January 31, 2024
January 31, 2024

Senate Congressional Testimony of Evan Spiegel as Delivered

Today, our co-founder and CEO Evan Spiegel joined other tech platforms in testifying before the United States Senate Committee on the Judiciary. You can read Evan’s full oral testimony presented before the Committee below.


Chairman Durbin, Ranking Member Graham, and members of the Committee, thank you for convening this hearing and for moving forward important legislation to protect children online.

I am Evan Spiegel, the co-founder and CEO of Snap. 

We created Snapchat, an online service that is used by more than 800 million people worldwide, to communicate with their friends and family. 

I know that many of you have been working to protect children online since before Snapchat was created, and we are grateful for your long-term dedication to this cause and your willingness to work together to help keep our community safe.

I want to acknowledge the survivors of online harms and the families who are here today who have suffered the loss of a loved one. 

Words cannot begin to express the profound sorrow I feel that a service we designed to bring people happiness and joy has been abused to cause harm.

I want to be clear that we understand our responsibility to help keep our community safe.

I also want to recognize the many families who have worked to raise awareness on these issues, pushed for change, and collaborated with lawmakers on important legislation like the Cooper Davis Act, which can help save lives.

I started building Snapchat with my co-founder Bobby Murphy when I was twenty years old. We designed Snapchat to solve some of the problems that we experienced online when we were teenagers. 

We didn’t have an alternative to social media. That meant pictures shared online were permanent, public, and subject to popularity metrics. It didn’t feel very good.

We built Snapchat differently because we wanted a new way to communicate with our friends that was fast, fun, and private. A picture is worth a thousand words, so people communicate with images and videos on Snapchat. 

We don’t have public likes or comments when you share your Story with friends. 

Snapchat is private by default, meaning that people need to opt-in to add friends and choose who can contact them.

When we built Snapchat we chose to have the images and videos sent through our service delete by default. 

Like prior generations who have enjoyed the privacy afforded by phone calls, which aren’t recorded, our generation has benefitted from the ability to share moments through Snapchat that may not be picture perfect but instead convey emotion without permanence. 

Even though Snapchat messages are deleted by default, we let everyone know that images and videos can be saved by the recipient. 
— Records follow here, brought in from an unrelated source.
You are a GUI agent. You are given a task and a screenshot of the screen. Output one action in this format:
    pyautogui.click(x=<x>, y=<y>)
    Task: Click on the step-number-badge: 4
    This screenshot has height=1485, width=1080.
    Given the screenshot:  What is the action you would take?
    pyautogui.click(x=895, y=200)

When we take action on illegal or potentially harmful content, we also retain the evidence for an extended period, which allows us to support law enforcement and help hold criminals accountable. 

To help prevent the spread of harmful content on Snapchat, we approve the content that is recommended on our service using a combination of automated processes and human review. 
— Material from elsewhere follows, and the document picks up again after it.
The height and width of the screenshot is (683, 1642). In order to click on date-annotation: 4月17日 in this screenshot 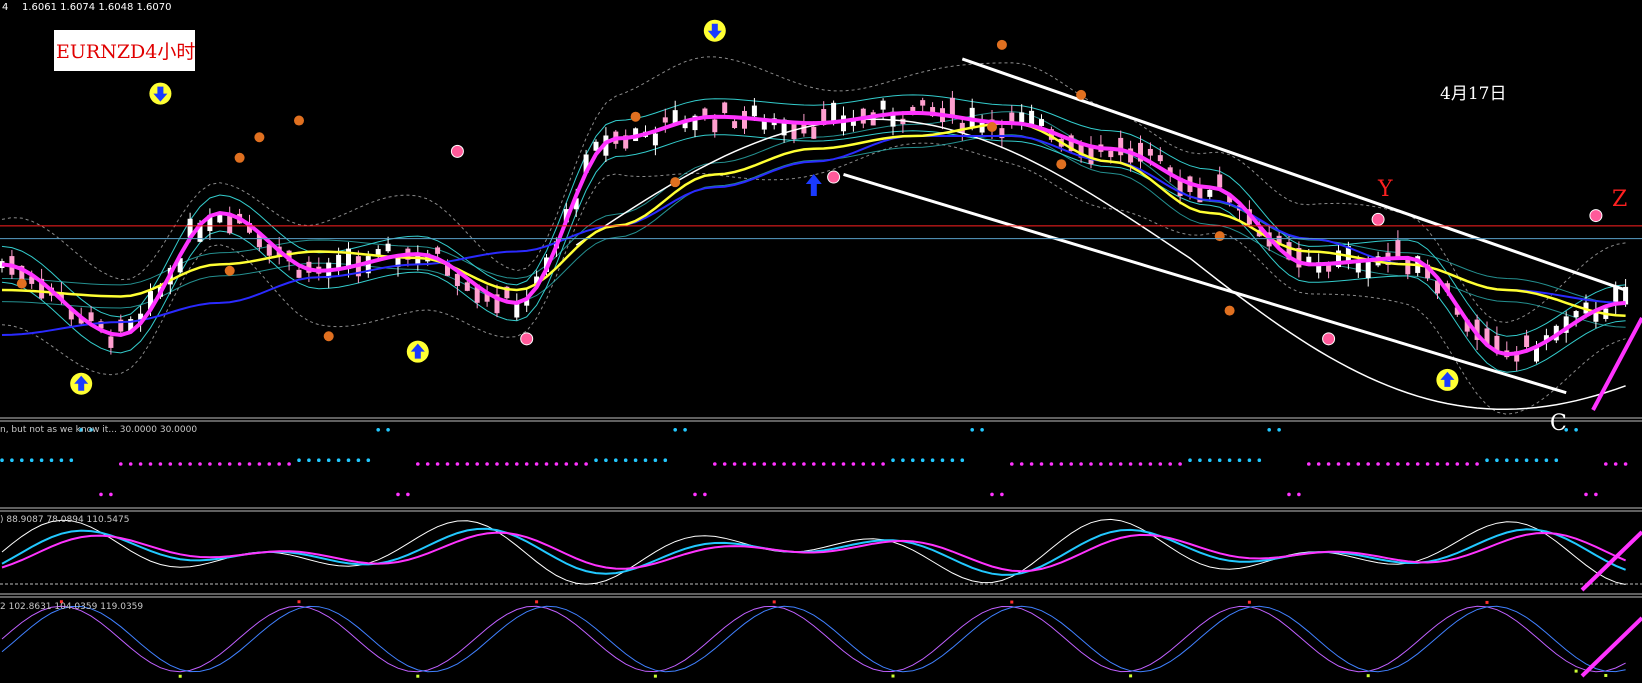, I will do `click(1473, 94)`.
We apply our content rules consistently and fairly across all accounts. We run samples of our enforcement actions through quality assurance to verify that we are getting it right.

We also proactively scan for known child sexual abuse material, drug-related content, and other types of harmful content, remove that content, deactivate and device-block offending accounts, preserve the evidence for law enforcement, and report certain content to the relevant authorities for further action.
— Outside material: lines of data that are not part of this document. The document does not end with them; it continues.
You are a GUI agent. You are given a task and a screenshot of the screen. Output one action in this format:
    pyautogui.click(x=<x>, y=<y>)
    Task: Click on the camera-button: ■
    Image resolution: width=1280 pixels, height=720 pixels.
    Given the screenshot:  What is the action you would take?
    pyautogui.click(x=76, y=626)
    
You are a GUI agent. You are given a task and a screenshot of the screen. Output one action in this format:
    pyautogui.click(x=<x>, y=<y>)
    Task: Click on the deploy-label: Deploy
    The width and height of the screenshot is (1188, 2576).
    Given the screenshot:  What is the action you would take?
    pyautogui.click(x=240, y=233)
Last year we made 690,000 reports to the National Center for Missing and Exploited Children, leading to more than 1,000 arrests. We also removed 2.2 million pieces of drug-related content and blocked 705,000 associated accounts.

Even with our strict privacy settings, content moderation efforts, proactive detection, and law enforcement collaboration, bad things can still happen when people use online services. That’s why we believe that people under the age of thirteen are not yet ready to communicate on Snapchat. 

We strongly encourage parents to use the device-level parental controls on iPhone and Android. We use them in our own household and my wife approves every app that our thirteen year old downloads. 

For parents who want more visibility and control, we built Family Center in Snapchat where you can view who your teen is talking to, review privacy settings, and set content limits.

We have worked for years with members of the Committee on legislation like the Kids Online Safety Act and the Cooper Davis Act which we are proud to support. I want to encourage broader industry support for legislation protecting children online. 

No legislation is perfect but some rules of the road are better than none.

Much of the work that we do to protect the people that use our service would not be possible without the support of our partners across the industry, government, non-profit organizations, NGOs, and in particular, law enforcement and the first responders who have committed their lives to helping keep people safe. 

I am profoundly grateful for the extraordinary efforts across our country and around the world to prevent criminals from using online services to perpetrate their crimes.

I feel an overwhelming sense of gratitude for the opportunities that this country has afforded me and my family. I feel a deep obligation to give back and to make a positive difference and I am grateful to be here today as part of this vitally important democratic process.

Members of the Committee, I give you my commitment that we will be part of the solution for online safety. 

We will be honest about our shortcomings, and we will work continuously to improve.

Thank you and I look forward to answering your questions.